U.S. payrolls expanded by a stronger-than-expected 250,000 net new jobs in October. Some of the good news was bought back by a downward revision in September, to now show a net gain of 118,000 for that month. August was revised up to show a very strong +286,000. The average net payroll gain over the last three months is 218,000 which is very strong considering how tight labor markets are. Hurricanes in September and October may have contributed to recent volatility in the jobs numbers. However, the Bureau of Labor Statistics said Hurricane Michael in October did not impact the response rates for their surveys. The household survey of employed showed a very strong increase of 600,000 jobs and similar strong gain of 711,000 in the labor force. The U.S. unemployment rate stayed at 3.7 percent in October, as expected. Wage pressure was moderate. Average hourly earnings increased by 0.2 percent for the month and were up by 3.1 percent over the previous 12 months. The labor force participation rate ticked up to 62.9 percent, little changed over the last year.
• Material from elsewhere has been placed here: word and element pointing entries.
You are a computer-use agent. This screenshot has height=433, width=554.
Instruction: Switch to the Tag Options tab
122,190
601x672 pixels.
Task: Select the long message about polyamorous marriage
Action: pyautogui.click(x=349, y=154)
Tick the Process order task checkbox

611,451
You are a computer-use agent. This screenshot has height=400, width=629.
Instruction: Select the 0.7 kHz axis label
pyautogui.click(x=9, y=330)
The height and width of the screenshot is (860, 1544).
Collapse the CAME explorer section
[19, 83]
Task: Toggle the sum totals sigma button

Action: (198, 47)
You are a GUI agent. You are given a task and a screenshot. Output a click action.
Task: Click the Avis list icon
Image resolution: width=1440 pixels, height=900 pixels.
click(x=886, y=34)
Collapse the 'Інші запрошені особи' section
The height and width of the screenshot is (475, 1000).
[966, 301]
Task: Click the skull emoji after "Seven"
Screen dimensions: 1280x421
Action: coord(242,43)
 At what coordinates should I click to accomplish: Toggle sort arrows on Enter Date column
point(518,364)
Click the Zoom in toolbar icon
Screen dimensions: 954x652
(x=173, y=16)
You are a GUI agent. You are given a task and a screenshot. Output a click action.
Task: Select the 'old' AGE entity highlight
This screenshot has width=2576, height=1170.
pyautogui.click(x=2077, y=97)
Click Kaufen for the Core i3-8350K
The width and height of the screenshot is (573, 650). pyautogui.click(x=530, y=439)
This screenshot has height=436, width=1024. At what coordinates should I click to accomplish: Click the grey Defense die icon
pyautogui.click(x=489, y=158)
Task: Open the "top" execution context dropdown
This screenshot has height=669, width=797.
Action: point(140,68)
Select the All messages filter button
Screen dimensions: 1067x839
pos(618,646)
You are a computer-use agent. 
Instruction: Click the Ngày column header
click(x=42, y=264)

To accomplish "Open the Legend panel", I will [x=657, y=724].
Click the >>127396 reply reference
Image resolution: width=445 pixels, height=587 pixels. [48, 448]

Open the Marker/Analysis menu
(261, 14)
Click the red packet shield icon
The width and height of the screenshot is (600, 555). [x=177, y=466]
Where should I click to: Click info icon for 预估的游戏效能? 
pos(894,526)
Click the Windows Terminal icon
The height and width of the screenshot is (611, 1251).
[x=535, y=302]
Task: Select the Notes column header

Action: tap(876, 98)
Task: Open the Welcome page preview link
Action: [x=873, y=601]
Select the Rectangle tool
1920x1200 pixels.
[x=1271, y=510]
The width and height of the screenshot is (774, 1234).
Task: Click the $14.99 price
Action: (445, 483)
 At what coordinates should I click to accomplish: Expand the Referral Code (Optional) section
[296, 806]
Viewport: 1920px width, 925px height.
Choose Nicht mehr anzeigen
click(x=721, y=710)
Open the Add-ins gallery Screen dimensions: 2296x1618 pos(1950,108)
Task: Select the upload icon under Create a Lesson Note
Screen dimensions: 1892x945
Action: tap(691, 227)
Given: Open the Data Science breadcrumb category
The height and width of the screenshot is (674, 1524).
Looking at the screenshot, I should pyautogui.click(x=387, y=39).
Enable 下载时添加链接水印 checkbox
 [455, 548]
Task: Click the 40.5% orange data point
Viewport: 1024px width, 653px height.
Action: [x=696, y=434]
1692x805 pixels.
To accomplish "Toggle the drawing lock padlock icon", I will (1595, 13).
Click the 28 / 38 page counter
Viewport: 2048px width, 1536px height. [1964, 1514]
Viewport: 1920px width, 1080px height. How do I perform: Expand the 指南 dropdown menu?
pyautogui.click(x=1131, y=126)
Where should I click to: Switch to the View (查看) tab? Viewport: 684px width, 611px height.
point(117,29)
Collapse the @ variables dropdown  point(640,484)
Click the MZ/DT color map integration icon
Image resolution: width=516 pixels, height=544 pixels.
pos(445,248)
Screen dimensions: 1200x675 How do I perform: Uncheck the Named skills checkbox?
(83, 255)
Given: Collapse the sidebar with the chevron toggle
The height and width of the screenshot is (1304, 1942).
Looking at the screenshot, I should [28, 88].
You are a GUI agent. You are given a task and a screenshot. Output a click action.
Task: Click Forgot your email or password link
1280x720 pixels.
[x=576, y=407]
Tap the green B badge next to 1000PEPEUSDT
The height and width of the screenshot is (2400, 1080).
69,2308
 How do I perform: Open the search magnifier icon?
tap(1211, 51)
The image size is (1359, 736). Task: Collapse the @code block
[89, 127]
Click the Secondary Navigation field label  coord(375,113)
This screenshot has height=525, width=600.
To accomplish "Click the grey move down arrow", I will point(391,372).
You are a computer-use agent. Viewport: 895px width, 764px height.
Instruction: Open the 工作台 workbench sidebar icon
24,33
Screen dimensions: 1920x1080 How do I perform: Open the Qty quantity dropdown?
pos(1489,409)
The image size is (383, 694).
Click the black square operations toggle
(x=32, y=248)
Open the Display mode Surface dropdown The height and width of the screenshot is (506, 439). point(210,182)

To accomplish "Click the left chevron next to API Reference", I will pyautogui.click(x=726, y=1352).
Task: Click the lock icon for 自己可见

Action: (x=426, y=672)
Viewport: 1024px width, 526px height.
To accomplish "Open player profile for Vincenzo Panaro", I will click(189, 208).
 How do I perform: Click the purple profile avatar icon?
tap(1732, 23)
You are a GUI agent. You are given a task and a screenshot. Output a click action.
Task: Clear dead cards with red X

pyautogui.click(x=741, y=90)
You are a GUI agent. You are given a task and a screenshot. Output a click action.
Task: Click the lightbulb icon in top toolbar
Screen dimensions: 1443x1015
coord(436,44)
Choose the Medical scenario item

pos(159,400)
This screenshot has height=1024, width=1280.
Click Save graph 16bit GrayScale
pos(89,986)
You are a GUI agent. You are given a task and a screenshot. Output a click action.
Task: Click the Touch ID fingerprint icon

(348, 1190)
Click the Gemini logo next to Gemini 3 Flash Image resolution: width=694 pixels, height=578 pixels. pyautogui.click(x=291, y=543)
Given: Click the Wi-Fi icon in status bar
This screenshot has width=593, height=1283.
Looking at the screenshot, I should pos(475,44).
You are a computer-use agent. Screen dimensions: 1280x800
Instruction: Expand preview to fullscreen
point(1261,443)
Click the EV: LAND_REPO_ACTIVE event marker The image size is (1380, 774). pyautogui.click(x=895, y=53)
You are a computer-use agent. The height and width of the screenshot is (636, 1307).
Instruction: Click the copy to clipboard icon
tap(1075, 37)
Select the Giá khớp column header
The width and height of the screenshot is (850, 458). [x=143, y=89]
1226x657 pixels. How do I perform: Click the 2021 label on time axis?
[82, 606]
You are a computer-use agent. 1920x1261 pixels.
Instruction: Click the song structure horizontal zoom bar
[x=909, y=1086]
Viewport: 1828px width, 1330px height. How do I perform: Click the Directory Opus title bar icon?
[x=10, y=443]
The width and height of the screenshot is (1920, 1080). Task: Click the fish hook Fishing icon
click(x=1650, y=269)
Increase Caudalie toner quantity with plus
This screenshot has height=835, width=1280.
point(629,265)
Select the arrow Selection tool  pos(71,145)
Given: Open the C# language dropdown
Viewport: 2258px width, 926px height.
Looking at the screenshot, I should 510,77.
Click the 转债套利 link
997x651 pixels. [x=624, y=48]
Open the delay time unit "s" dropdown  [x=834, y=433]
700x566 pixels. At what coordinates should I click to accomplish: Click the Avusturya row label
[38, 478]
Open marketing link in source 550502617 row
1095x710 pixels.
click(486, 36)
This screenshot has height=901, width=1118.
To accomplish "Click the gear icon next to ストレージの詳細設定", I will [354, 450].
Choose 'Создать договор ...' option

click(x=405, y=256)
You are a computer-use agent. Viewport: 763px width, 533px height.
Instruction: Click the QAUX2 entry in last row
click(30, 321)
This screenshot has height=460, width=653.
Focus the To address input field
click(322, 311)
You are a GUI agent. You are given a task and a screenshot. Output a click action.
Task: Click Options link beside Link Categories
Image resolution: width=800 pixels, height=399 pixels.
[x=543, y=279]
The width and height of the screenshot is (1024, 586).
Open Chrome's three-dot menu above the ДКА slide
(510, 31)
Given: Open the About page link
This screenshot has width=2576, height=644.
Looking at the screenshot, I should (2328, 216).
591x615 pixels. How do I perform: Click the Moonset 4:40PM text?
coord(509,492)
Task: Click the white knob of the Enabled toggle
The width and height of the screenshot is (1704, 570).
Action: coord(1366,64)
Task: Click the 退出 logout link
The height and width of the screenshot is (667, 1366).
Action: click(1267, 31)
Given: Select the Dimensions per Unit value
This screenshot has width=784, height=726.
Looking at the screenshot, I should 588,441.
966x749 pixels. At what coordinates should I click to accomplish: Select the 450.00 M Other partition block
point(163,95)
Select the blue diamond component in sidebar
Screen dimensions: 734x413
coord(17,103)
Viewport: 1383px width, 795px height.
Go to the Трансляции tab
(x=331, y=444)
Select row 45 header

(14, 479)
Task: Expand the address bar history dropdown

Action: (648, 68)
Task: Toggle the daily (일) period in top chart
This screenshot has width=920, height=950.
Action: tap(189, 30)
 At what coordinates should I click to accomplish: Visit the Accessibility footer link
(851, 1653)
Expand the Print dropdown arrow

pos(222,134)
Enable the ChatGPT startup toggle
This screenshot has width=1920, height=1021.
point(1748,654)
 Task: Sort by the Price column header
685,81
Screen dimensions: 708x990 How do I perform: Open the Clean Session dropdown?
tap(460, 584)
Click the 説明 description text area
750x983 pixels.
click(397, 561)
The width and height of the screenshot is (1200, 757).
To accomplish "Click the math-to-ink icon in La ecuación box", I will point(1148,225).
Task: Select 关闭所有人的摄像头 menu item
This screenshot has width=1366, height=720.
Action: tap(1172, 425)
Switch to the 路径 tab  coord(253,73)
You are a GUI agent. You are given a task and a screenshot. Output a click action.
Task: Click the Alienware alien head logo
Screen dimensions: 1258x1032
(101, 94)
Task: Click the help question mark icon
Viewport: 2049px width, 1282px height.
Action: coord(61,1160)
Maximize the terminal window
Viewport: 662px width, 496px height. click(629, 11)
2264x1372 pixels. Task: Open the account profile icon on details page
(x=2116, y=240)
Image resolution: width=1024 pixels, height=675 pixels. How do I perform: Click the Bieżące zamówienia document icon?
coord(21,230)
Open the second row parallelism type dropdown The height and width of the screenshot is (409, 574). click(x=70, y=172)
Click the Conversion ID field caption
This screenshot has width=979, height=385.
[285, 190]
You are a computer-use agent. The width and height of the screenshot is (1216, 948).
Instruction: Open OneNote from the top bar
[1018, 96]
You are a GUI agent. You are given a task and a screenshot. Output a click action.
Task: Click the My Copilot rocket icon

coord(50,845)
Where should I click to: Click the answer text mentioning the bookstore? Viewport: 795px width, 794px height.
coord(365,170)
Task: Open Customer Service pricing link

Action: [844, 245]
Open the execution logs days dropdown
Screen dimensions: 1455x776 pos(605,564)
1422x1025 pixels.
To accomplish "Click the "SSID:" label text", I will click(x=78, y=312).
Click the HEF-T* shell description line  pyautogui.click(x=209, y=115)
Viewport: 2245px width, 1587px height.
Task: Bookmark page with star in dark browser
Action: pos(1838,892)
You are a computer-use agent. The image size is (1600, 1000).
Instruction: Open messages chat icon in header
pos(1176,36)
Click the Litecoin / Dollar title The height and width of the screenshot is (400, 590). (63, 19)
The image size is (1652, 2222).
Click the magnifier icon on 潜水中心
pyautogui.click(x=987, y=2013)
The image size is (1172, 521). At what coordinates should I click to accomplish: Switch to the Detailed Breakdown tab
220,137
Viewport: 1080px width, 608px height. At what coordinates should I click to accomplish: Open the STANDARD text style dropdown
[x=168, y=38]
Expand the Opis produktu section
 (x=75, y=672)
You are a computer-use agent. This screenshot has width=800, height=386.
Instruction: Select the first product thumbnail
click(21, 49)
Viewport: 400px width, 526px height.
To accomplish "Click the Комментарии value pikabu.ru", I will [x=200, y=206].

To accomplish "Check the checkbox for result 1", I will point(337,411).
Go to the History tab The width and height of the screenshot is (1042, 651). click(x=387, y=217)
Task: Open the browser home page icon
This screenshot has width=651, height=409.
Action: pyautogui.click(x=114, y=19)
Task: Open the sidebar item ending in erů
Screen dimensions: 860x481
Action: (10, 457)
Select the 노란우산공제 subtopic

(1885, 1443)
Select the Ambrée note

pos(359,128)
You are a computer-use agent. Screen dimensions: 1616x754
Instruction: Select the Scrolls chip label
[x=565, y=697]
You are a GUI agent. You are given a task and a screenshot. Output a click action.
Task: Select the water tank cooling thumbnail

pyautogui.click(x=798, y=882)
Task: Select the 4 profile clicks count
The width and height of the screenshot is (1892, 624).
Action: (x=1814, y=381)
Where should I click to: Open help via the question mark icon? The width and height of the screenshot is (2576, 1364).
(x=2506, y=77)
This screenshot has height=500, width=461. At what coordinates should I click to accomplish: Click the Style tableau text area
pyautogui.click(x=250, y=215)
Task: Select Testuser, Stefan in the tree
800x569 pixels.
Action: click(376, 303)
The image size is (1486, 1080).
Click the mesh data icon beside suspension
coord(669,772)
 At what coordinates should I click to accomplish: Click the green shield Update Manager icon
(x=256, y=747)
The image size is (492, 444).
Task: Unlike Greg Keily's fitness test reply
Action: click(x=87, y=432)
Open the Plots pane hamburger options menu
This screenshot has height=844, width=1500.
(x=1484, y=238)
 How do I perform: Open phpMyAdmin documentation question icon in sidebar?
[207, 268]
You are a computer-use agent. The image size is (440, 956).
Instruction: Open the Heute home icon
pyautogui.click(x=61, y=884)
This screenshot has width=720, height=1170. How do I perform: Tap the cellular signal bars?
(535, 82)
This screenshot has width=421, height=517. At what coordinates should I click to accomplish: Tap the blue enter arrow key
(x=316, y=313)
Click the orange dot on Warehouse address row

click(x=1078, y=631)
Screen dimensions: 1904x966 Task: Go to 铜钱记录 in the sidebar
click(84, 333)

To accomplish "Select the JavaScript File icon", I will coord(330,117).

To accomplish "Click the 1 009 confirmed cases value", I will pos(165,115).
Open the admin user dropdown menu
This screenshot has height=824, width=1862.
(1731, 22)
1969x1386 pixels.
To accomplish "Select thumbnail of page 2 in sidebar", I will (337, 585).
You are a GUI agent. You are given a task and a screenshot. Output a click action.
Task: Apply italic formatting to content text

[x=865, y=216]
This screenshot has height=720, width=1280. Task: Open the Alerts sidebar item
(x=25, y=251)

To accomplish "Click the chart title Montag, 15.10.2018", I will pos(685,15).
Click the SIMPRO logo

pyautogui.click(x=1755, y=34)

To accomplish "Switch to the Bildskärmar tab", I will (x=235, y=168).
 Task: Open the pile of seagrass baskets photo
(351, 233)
The establishment detail shows broad-based job growth across industries. Mining and logging dug up 5,000 net new jobs in October. Construction built 30,000. Manufacturing assembled a strong net gain of 32,000 jobs for the month. Wholesale trade added 9,100 net new jobs. Retail was soft, ringing up only 2,400 net new jobs in October. Utilities were stable, adding 1,200 jobs. Information services gained 7,000 jobs, as did financial services. Professional and business services accounted for an additional 35,000 net new jobs. Education and healthcare gained 44,000 jobs. Leisure and hospitality served up 42,000 jobs. The government sector added 4,000.
Job growth in the U.S. remains strong. Year-over-year wage gains are inching up. The Federal Reserve will continue on its path of “gradualism”. As long as the stock market stabilizes, which we expect it to do, the Fed will remain on track to deliver the fourth 25 basis point increase in the fed funds rate range on December 19. No rate hike at the upcoming November 7/8 FOMC meeting.
The U.S. international trade gap widened in September to -$54.0 billion. Imports increased by $3.8 billion as exports expanded by $3.1 billion. The strong dollar will keep pressure on the trade gap this fall.
Market Reaction: U.S. equity markets opened with gains. The 10-Year T-bond yield is up to 3.18 percent. NYMEX crude oil is down to $63.39/barrel. Natural gas futures are down to $3.22/mmbtu.